Trois mois après la mort de la jeune Kurde iranienne, les manifestations se poursuivent aux quatre coins du pays malgré une répression de plus en plus forte. Onze personnes se trouvent actuellement dans le couloir de la mort.
Si le soulèvement a démarré mi-septembre suite à l’arrestation de Mahsa Amini pour port du voile non-conforme, il a depuis dépassé la simple revendication vestimentaire. C’est aujourd’hui vers une contestation globale de la République islamique que se dirige le mouvement. En témoignent les nouvelles manifestations qui ont éclaté ce vendredi 16 décembre dans le Sud-Est de l’Iran où des dizaines de personnes sont descendues dans la rue en scandant « Mort au dictateur », en allusion au guide suprême de la République islamique, l’ayatollah Ali Khamenei. Une manifestation à l’image de la révolution qui secoue l’Iran depuis trois mois, jour pour jour.
Le 16 septembre dernier, la jeune Mahsa Amini, mourrait en détention, trois jours après avoir été arrêtée par la police des mœurs. Cette jeune Kurde de 22 ans avait été arrêtée pour quelques mèches de cheveux qui dépassaient de son voile et qui constituait une infraction au strict code vestimentaire imposé aux Iraniennes. Selon des militant·es et sa famille, Mahsa Amini aurait succombé après avoir été battue par des membres de la police, mais les autorités ont lié son décès à des problèmes de santé, démentis par ses parents.
Depuis, un vent de révolte, de révolution même, souffle sur l'Iran. Des centaines de femmes et d'hommes multiplient, aux quatre coins du pays, les gestes de défi vis-à-vis du régime des mollahs, notamment en manifestant dans la rue, en faisant grève dans les usines, en brûlant leur hijab ou en se coupant publiquement les cheveux pour les femmes.

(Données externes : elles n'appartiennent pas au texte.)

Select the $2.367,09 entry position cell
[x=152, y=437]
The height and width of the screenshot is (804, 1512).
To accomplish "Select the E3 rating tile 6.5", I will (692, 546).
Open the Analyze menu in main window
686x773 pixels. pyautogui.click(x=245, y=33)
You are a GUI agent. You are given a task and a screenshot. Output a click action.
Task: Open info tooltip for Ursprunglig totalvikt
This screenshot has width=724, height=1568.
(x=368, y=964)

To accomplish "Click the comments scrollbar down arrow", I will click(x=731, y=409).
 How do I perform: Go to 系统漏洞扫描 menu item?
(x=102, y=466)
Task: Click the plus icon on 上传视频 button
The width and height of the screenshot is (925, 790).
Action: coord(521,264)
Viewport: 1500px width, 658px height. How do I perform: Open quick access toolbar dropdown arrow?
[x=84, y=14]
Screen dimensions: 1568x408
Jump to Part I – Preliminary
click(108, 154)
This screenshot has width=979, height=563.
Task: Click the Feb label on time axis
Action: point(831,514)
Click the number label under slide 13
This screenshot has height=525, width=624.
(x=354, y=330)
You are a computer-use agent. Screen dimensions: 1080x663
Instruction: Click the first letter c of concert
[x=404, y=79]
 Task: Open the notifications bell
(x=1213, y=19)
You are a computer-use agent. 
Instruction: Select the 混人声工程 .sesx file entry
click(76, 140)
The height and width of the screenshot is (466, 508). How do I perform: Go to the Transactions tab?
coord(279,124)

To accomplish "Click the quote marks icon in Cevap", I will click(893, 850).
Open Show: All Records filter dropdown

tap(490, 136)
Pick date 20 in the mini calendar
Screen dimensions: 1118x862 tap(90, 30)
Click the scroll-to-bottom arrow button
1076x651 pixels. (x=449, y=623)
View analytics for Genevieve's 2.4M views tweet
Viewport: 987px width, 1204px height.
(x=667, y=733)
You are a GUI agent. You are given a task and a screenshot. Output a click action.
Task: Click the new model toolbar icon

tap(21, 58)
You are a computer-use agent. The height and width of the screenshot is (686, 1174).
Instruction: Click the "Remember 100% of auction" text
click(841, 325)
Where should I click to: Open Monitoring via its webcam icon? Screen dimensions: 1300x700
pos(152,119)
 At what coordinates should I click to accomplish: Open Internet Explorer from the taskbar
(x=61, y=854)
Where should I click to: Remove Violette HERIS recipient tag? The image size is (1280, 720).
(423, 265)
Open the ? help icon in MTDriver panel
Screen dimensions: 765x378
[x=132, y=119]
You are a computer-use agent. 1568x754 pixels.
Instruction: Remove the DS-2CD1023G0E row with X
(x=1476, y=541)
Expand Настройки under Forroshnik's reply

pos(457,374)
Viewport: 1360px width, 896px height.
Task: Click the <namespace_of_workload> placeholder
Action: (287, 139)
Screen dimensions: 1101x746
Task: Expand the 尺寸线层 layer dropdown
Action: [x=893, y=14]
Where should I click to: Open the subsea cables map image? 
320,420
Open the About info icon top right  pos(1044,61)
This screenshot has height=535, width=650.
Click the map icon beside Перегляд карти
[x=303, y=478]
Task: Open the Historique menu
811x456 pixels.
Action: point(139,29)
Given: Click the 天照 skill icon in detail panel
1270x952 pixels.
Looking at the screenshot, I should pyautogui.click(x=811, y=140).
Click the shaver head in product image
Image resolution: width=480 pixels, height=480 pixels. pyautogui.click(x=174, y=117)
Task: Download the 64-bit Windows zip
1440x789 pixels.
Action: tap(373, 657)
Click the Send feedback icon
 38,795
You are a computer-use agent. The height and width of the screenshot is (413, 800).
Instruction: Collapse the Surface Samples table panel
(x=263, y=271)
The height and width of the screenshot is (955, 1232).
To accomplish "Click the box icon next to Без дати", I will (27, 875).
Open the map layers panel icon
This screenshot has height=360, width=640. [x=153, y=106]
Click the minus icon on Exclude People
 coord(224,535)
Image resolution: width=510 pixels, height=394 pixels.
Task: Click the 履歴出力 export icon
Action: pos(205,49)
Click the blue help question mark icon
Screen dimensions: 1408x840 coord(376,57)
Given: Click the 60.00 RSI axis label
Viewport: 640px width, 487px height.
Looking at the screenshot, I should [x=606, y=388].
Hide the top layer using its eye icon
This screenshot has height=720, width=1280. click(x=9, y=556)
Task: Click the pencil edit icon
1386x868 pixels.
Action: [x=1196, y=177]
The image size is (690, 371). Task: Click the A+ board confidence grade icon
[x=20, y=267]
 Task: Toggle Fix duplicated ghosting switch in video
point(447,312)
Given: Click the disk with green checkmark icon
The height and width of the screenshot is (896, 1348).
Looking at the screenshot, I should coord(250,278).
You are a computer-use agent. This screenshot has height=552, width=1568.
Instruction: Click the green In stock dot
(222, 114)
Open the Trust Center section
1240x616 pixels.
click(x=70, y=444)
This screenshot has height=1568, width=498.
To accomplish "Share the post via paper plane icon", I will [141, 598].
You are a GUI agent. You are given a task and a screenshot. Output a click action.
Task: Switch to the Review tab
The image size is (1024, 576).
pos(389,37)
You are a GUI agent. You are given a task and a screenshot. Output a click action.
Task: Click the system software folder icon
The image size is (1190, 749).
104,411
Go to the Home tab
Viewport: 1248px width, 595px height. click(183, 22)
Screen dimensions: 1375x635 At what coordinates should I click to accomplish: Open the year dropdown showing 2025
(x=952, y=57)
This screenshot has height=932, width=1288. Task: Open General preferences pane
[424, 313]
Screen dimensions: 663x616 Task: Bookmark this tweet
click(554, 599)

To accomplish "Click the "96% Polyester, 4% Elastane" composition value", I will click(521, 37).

Et ce, malgré une répression du régime de plus en plus forte.
Exécutions
Pourtant, le 3 décembre, les autorités iraniennes avaient annoncé, sans apporter plus de précision, l’abolition de la police des mœurs. Si la déclaration a d'abord été perçue comme un recul du régime face aux manifestations, les spécialistes de l'Iran ont appelé à la prudence, y voyant plutôt une tentative de diversion de la part du pouvoir à la veille d'un appel à une nouvelle grève nationale de trois jours. D’autant que l’information n’a à ce jour pas été corroborée par d’autres membres du régime et les modalités de sa suppression n’ont toujours pas été explicitées.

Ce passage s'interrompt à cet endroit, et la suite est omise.